● Work to complete
In the entries below, the lines from the one with "Image resolution: width=752" through the one with "You are a computer-use agent. The" are to be copied exactly; both ends count.

################

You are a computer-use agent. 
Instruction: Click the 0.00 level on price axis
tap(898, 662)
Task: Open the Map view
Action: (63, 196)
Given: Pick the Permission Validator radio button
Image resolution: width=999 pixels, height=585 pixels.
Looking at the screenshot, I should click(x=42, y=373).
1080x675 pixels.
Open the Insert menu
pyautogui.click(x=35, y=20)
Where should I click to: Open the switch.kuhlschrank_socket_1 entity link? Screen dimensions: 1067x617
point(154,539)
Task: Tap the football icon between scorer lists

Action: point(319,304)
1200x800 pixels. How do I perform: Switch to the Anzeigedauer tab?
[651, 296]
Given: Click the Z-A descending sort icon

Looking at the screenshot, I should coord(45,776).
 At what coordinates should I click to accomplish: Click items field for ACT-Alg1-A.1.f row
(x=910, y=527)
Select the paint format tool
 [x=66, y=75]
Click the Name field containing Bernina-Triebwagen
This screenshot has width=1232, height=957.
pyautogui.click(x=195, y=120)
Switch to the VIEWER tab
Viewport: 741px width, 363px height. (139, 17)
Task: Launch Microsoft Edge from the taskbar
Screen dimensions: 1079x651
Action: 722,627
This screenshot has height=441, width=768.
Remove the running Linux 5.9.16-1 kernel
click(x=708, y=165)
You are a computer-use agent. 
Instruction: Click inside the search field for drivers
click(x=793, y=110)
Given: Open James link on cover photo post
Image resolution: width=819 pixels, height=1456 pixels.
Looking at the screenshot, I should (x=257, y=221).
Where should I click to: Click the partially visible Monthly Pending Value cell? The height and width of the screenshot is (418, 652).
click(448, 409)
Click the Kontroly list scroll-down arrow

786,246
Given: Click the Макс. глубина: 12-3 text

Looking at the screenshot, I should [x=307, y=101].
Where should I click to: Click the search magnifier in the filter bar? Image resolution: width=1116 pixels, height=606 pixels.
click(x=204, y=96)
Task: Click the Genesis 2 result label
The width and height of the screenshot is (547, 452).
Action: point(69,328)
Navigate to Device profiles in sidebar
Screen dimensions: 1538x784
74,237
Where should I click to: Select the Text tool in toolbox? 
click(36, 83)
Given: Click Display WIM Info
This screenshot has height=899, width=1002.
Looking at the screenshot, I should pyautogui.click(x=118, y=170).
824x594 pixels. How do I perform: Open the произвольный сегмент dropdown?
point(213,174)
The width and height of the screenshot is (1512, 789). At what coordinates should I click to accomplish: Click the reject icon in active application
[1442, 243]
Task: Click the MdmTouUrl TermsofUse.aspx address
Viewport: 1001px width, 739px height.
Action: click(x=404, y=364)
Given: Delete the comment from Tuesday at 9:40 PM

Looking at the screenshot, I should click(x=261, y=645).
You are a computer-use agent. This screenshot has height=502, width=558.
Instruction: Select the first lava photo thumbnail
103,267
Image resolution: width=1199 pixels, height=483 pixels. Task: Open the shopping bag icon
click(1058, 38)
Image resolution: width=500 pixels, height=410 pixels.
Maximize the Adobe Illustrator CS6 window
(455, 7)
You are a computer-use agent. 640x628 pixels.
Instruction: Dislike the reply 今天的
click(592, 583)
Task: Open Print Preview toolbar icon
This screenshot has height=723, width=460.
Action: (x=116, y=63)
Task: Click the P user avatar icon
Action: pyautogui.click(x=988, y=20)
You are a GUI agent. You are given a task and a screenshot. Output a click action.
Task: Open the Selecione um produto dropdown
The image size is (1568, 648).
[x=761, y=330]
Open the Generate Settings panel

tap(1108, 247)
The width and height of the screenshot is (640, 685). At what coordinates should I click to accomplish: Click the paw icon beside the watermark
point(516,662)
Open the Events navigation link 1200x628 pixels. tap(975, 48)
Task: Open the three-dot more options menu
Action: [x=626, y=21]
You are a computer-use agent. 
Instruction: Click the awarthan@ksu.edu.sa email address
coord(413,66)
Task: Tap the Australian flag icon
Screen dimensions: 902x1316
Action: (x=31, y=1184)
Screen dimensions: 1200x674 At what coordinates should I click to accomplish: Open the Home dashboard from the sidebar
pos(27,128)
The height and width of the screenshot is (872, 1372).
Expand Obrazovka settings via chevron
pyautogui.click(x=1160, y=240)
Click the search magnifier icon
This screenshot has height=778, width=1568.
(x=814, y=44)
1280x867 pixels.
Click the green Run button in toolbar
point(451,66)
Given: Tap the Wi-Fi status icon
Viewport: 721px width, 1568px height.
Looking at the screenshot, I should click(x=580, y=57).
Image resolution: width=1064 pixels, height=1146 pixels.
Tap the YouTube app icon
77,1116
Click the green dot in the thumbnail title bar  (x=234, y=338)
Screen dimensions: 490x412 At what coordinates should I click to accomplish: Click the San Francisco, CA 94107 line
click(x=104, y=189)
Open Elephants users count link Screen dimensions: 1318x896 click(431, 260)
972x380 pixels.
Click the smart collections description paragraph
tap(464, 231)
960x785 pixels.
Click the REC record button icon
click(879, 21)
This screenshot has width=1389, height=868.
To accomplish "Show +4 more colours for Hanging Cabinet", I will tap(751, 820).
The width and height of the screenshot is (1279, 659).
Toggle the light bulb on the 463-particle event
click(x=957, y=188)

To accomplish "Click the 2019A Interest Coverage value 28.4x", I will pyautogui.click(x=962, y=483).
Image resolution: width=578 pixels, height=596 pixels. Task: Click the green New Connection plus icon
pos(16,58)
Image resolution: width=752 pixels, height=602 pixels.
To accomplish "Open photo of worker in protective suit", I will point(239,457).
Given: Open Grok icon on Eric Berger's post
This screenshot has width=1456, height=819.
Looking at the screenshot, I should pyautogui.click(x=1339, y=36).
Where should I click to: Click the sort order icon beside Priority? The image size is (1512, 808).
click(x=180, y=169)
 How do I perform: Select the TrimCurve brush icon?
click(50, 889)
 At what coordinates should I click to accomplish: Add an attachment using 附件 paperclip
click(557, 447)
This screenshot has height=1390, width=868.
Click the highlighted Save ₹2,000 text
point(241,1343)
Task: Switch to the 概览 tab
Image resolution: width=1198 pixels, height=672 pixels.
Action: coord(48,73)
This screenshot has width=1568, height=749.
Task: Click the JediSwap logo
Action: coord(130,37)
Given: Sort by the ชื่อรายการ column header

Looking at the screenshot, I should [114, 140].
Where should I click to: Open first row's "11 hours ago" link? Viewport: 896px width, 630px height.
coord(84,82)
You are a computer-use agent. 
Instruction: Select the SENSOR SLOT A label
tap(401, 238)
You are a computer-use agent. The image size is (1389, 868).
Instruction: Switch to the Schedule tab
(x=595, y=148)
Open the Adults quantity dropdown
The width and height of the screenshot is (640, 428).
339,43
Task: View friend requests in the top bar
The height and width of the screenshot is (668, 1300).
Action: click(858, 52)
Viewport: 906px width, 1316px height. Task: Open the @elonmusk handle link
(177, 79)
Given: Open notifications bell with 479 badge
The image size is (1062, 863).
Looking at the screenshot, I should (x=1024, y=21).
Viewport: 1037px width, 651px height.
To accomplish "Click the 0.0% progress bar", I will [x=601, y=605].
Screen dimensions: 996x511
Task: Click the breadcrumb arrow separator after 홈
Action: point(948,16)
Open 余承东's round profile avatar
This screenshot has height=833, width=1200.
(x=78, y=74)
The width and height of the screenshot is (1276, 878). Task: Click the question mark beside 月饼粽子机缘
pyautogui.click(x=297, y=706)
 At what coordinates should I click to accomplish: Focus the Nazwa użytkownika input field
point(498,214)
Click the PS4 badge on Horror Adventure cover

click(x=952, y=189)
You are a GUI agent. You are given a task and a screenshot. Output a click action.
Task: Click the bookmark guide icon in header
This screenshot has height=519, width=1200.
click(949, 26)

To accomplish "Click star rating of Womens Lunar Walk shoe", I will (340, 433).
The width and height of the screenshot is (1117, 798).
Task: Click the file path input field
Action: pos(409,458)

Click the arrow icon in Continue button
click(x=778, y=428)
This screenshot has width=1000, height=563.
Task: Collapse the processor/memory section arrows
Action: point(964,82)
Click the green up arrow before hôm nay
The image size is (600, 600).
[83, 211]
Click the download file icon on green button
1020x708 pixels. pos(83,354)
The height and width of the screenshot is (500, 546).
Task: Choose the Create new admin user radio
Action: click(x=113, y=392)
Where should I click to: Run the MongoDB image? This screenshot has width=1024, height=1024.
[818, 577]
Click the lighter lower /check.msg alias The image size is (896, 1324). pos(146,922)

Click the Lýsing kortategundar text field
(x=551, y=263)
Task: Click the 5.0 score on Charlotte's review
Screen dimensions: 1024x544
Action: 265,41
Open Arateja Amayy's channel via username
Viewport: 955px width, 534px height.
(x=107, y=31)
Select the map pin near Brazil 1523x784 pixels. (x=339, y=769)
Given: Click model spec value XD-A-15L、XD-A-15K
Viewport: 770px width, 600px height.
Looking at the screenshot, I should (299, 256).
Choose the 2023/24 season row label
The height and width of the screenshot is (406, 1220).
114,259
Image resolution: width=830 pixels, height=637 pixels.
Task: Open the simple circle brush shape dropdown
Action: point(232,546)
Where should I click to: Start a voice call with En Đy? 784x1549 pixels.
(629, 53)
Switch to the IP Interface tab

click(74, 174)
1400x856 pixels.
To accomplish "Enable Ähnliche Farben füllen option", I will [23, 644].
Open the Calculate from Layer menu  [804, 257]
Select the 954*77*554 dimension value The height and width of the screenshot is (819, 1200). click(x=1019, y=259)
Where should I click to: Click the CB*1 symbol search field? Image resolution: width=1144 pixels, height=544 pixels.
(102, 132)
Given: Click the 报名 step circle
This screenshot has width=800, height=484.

################

● Solution for this problem
Image resolution: width=752 pixels, height=602 pixels.
To accomplish "Open photo of worker in protective suit", I will point(239,457).
Given: Open Grok icon on Eric Berger's post
This screenshot has width=1456, height=819.
Looking at the screenshot, I should pyautogui.click(x=1339, y=36).
Where should I click to: Click the sort order icon beside Priority? The image size is (1512, 808).
click(x=180, y=169)
 How do I perform: Select the TrimCurve brush icon?
click(50, 889)
 At what coordinates should I click to accomplish: Add an attachment using 附件 paperclip
click(557, 447)
This screenshot has height=1390, width=868.
Click the highlighted Save ₹2,000 text
point(241,1343)
Task: Switch to the 概览 tab
Image resolution: width=1198 pixels, height=672 pixels.
Action: coord(48,73)
This screenshot has width=1568, height=749.
Task: Click the JediSwap logo
Action: coord(130,37)
Given: Sort by the ชื่อรายการ column header

Looking at the screenshot, I should [114, 140].
Where should I click to: Open first row's "11 hours ago" link? Viewport: 896px width, 630px height.
coord(84,82)
You are a computer-use agent. 
Instruction: Select the SENSOR SLOT A label
tap(401, 238)
You are a computer-use agent. The image size is (1389, 868).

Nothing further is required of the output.